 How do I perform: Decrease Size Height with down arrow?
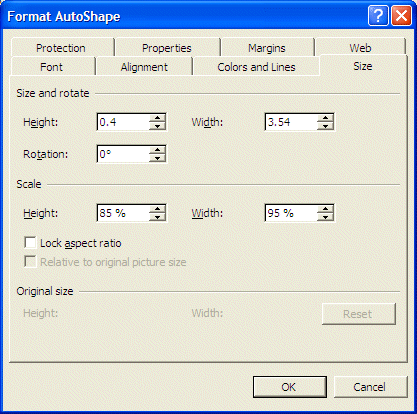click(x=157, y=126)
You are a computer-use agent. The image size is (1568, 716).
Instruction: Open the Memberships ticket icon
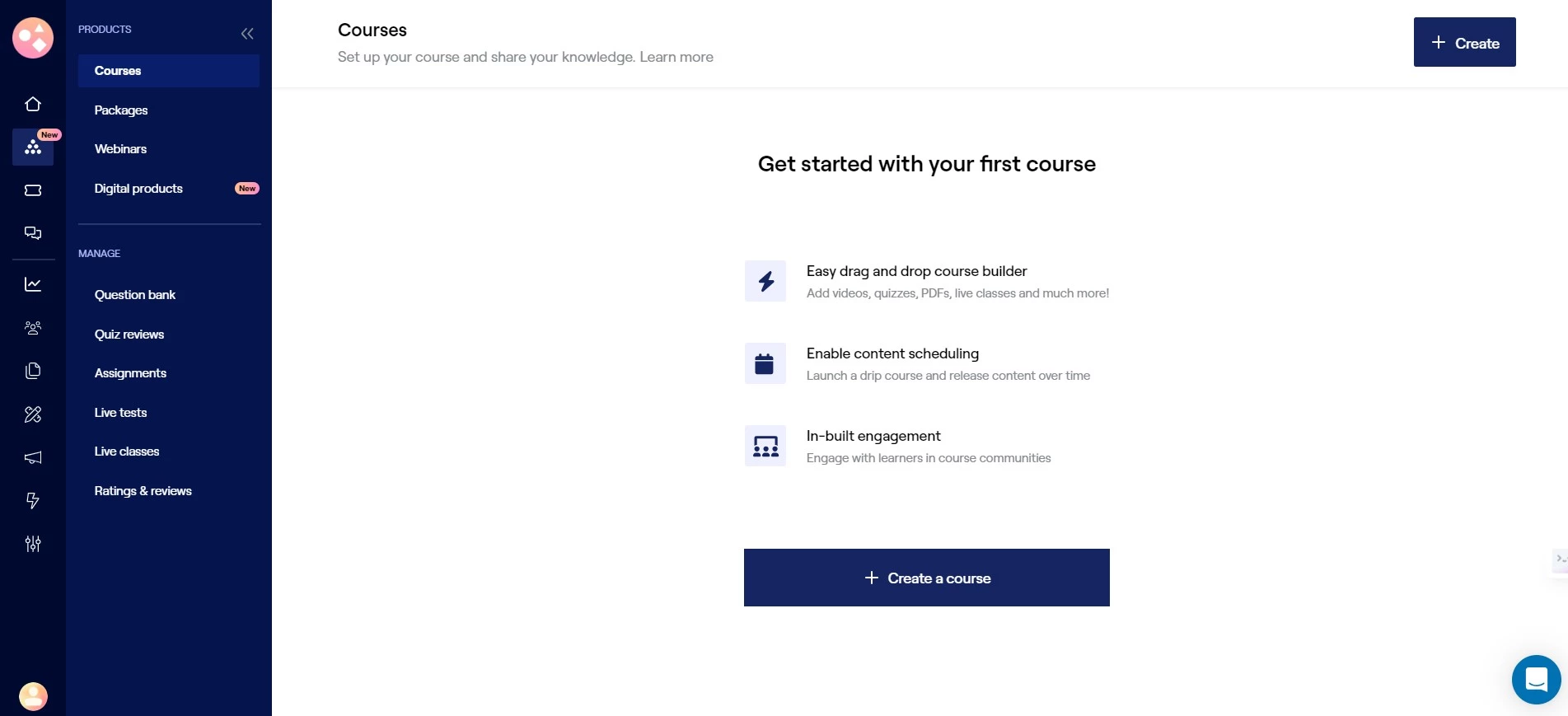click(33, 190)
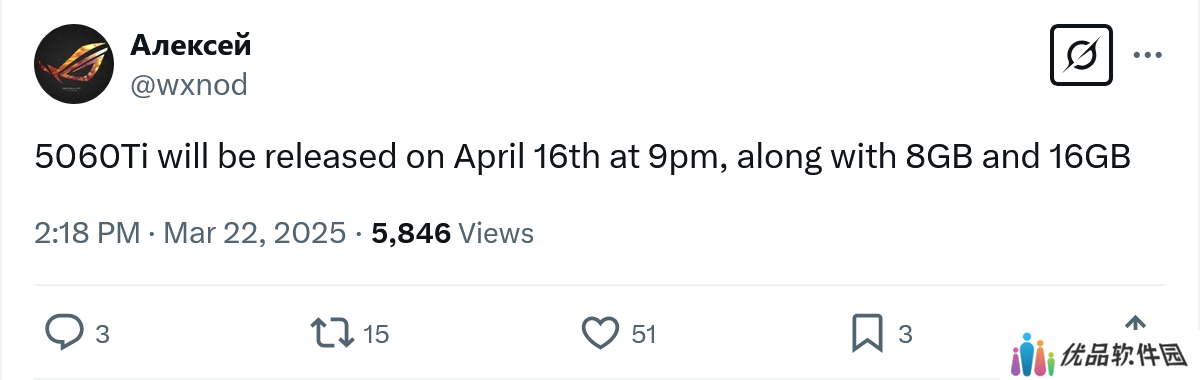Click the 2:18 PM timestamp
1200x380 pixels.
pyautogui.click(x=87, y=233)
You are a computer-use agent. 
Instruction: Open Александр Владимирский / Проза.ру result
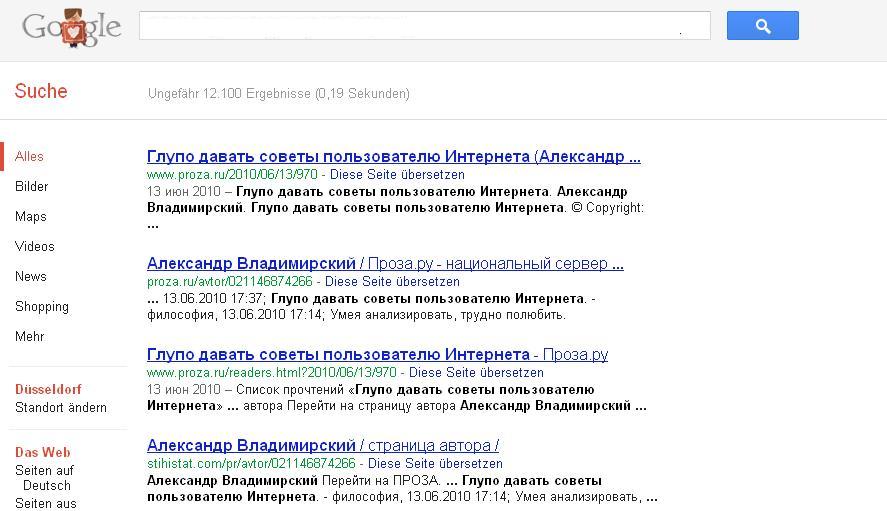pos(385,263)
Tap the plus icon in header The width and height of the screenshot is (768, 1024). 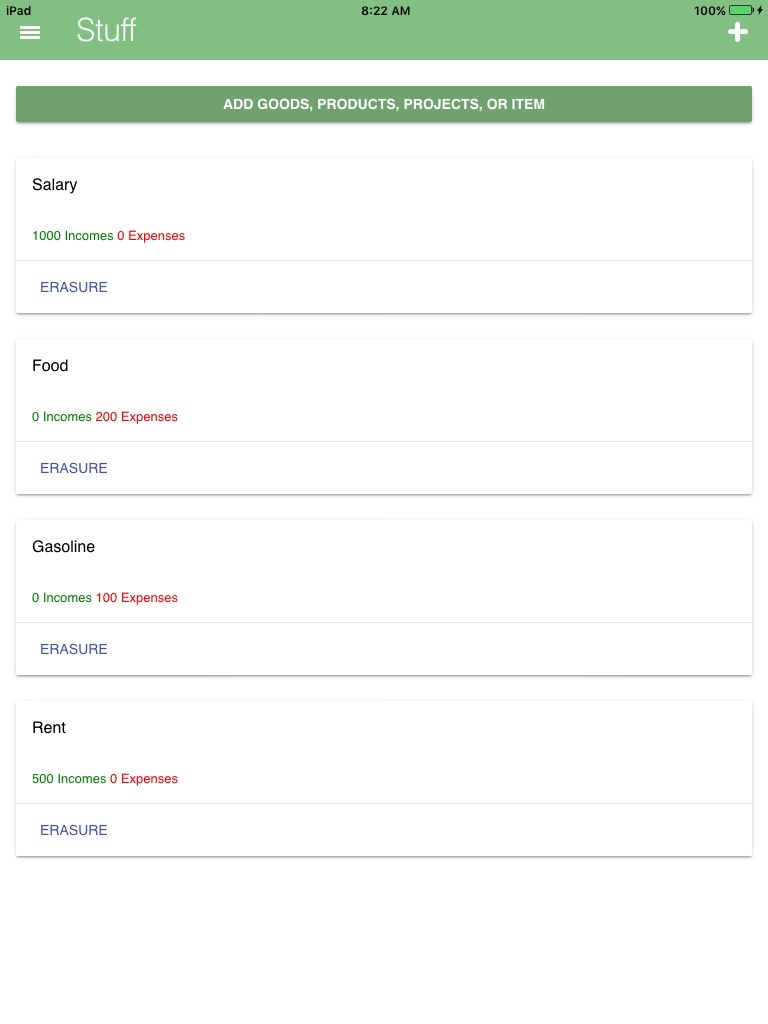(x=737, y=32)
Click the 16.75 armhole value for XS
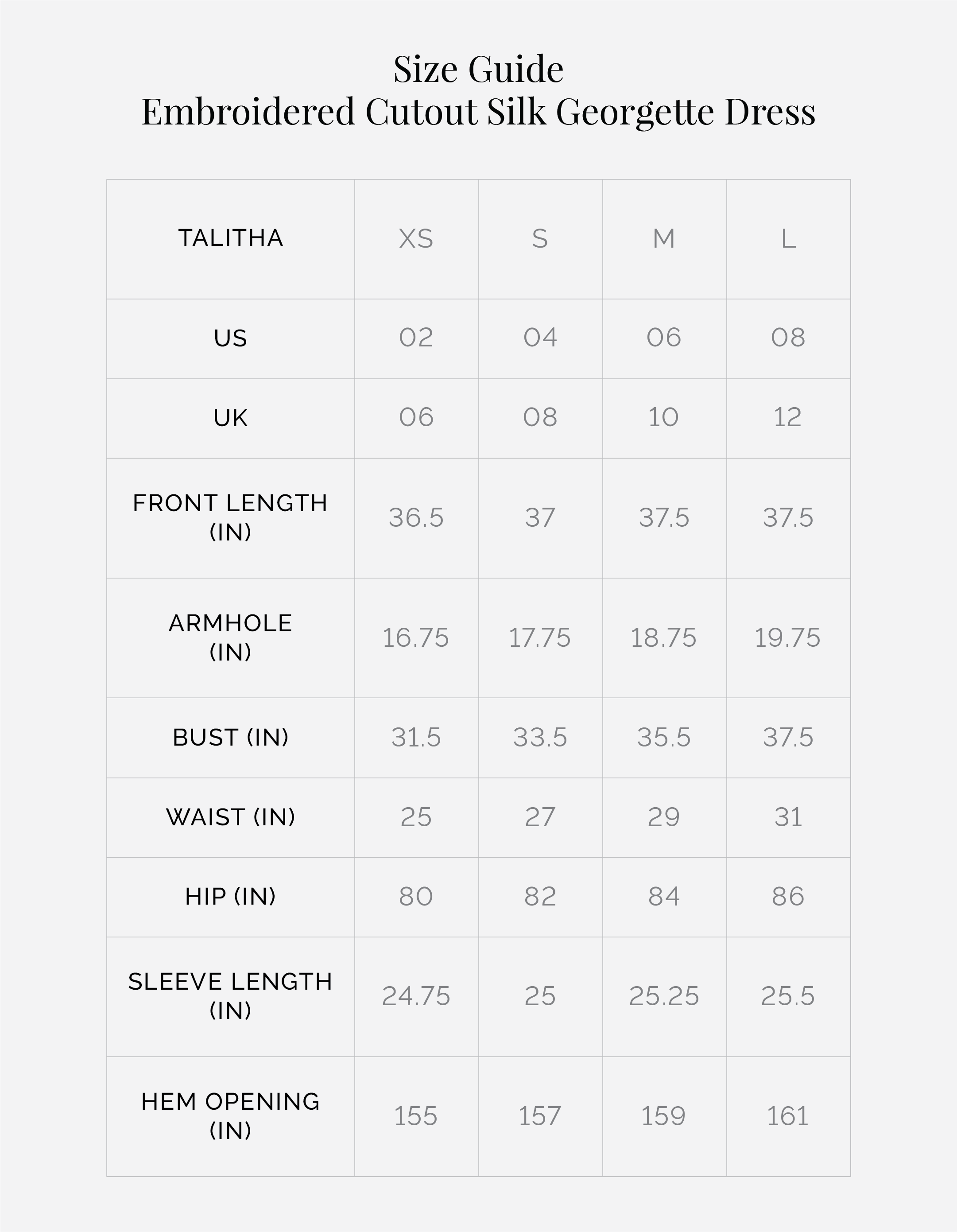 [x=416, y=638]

## EXERCISE BRIEF
Search each line of the data above for "computer", and copy the lines where it occurs.

## EXERCISE RESPONSE
You are a computer-use agent. The image size is (1568, 716).
You are a computer-use agent. 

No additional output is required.